Este pequeno espaço não versa principalmente a música erudita, incapazes se sentem os seus autores para se alcandorarem ao discurso sério das coisas belas que coexistem na alma com ela, das suas cores, das suas palavras poéticas tão próprias, sequer das imagens que ela traz.
Mas como esquecer que a música, e particularmente a música erudita, é talvez a beleza maior, o encanto harmónico humano mais próximo da natureza, ela sim A beleza em corpo?
Mas como esquecer que a música, e particularmente a música erudita, é talvez a beleza maior, o encanto harmónico humano mais próximo da natureza, ela sim A beleza em corpo?
Tudo isto porque neste dia 17 de Dezembro, há 100 anos, nasceu um homem importante, mais tarde pequeno de estatura, mas em definitivo dos nossos verdadeiros génios contemporâneos.
De Fernando Lopes-Graça, nascido em Tomar, pode dizer-se ter sido um erudito relativamente tardio - toca as primeiras músicas aos 11 anos, compõe perto dos 20 - um homem de liberdade, preso e perseguido repetidamente, rejeitado no ensino público, quase empurrado para o exílio, mas sempre resistente, e pode também dizer-se ter sido um homem maior que a nossa circunstância cultural permitiria a um criador comum. O ponto é que Lopes-Graça nunca esteve fadado a homem comum.
O que hoje convocamos para concelebrar este nosso outro Fernando - ainda contemporâneo do outro, o Pessoa - é uma pequena história, ouvida na primeira pessoa a António Cartaxo, em programa evocativo transmitido na Antena 2.
Ora, sucede que em determinado prédio do Estoril viviam, não casualmente, vários melómanos, quatro, cada um em seu apartamento, cada um com a sua pequena agenda, ora se entre-convidando para se discutir (Mahler, Prokofiev, etc.), ora para tocarem, ora ainda para escutarem.

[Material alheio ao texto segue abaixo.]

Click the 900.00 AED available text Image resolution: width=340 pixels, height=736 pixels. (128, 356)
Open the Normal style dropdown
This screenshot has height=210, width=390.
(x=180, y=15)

Fernando Lopes-Graça vivia não longe, mas sem melómanos por perto. Cultivasse embora a solidão do grande criador, mas também do antropólogo musical (maravilhosas as recolhas de música tradicional que com Michel Giacometti fez, entre os anos de 1950 e 1960!), também do documentarista, o facto é que para todos, mesmo para os génios, sempre um dia se tornará demasiada a solidão.
E o que fazia ele no aperto da necessidade de outrém? Dirigia-se ao prédio do Estoril, na certeza de que sempre encontraria ao menos um dos quatro, ao menos um acontecimento, uma possibilidade de discussão, ou que nem fosse um piano esperando por mãos carinhosas. Uma história simples, de um homem simples, mas nada comum.
No DIVERSUS conhecemos muito insuficientemente Fernando Lopes-Graça, mas temos a convicção de que ele é, com Carlos Paredes, com Emannuel Nunes (ainda vivo, em França), e, vindo de séculos atrás, com Carlos Seixas, a matéria de que se faz o cimento de uma cultura musical pequena em número, mas afinal a nossa cultura musical.